Consequently, in reviewing the transcript of the trial below, we conclude that an appeal would not have been successful. Evans, supra. Therefore, Jaraysi has not shown that any action of Soloway, McFadden, and the law firm in connection with his dismissed appeal proximately caused him any harm. Id. Accordingly, the trial court did not err in granting summary judgment in favor of McFadden, Soloway, and the law firm in connection with the unperfected appeal, and in denying Jaraysi's cross-motion for summary judgment.

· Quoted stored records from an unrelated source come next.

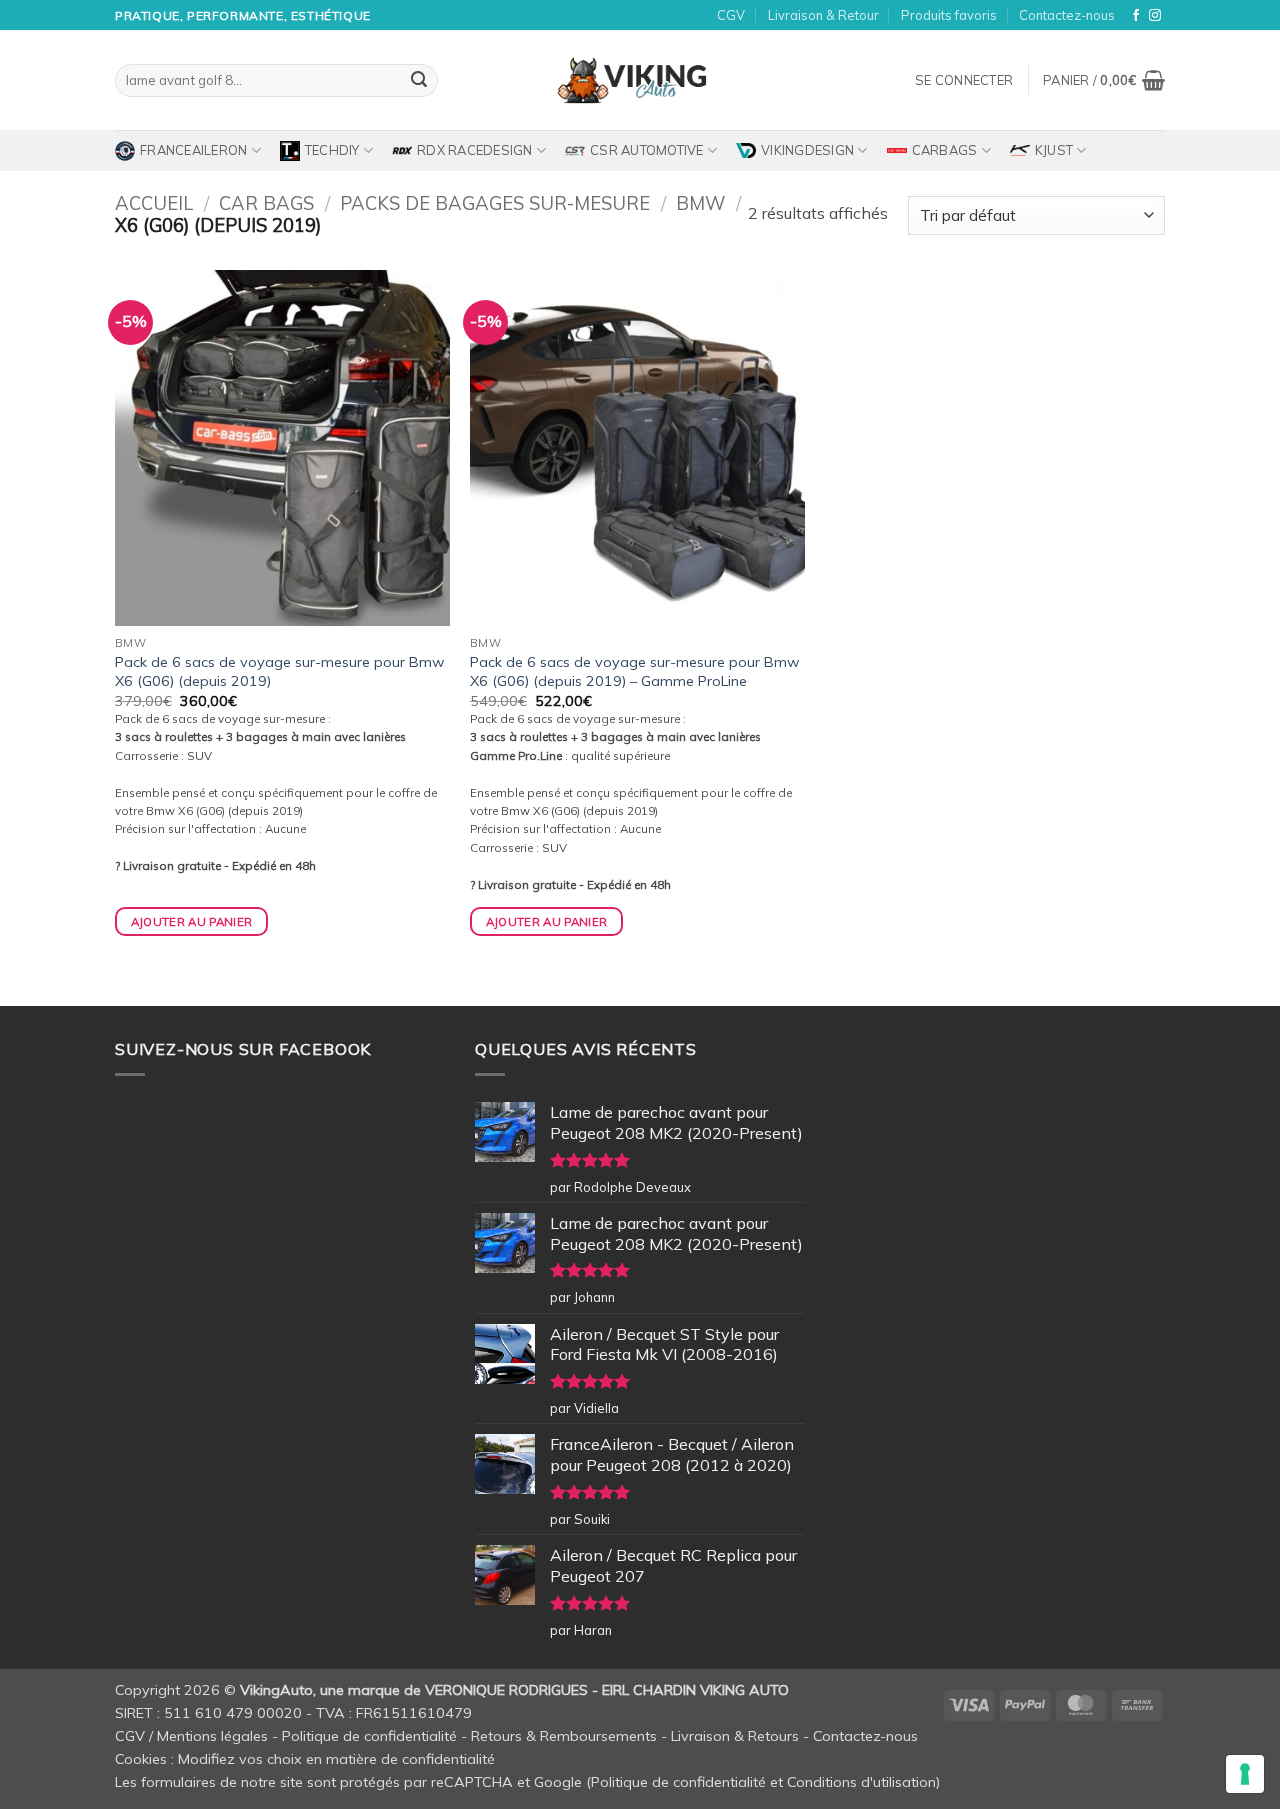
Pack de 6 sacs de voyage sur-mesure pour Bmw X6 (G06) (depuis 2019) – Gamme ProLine (635, 671)
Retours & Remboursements (564, 1736)
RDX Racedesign (475, 150)
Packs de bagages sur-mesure (495, 203)
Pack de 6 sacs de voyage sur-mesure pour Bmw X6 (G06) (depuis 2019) (280, 671)
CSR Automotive (647, 150)
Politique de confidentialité (369, 1736)
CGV (731, 15)
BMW (700, 203)
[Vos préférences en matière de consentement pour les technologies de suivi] (1245, 1774)
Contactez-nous (1067, 15)
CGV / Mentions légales (191, 1736)
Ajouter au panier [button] (192, 921)
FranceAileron (193, 150)
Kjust (1054, 150)
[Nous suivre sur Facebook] (1136, 16)
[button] (964, 80)
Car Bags (266, 203)
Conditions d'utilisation (861, 1782)
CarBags (945, 150)
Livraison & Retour (823, 15)
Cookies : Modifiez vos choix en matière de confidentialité (305, 1759)
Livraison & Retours (735, 1736)
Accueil (154, 203)
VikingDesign (807, 150)
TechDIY (332, 150)
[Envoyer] (419, 81)
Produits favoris (949, 15)
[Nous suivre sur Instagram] (1155, 16)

2. In addition, the trial court did not err in granting summary judgment in favor of Soloway and the firm on Count 2 of the complaint in which Jaraysi asserted a cause of action based upon Soloway's allegedly negligent preparation of the promissory note on or before October 30, 1987. "It has long been the law in this state that a cause of action for legal malpractice, alleging negligence or unskillfulness, sounds in contract (agency) and, . . . is subject to the four-year statute of limitation in OCGA 9-3-25. Such a cause of action can also sound in tort and, thus, be subject to the one-year and/or two-year limitation of OCGA 9-3-33." (Citations and punctuation omitted.) Coleman v. Hicks, 209 Ga. App. 467, 468 (1) (433 SE2d 621) (1993). Since this legal malpractice action stems from the breach of a duty imposed by the attorney-client contract of employment, the four-year statute of limitation is applicable. Arnall, Golden & Gregory v. Heath Svc. Centers, 197 Ga. App. 791 (1) (399 SE2d 565) (1990). Jaraysi filed the instant action on November 23, 1993, outside the applicable statute of limitation. However, unlike in Arnall, Golden & Gregory, Jaraysi has not alleged and the evidence does not show that Soloway and the law firm concealed or misrepresented any negligence in the preparation of the promissory note warranting the tolling of the limitation period.
3. Based upon our decision in Divisions 1 and 2 above, Jaraysi's remaining enumerations of error are rendered moot.
Edward J. Sullivan, Michael O. Crain, for appellant.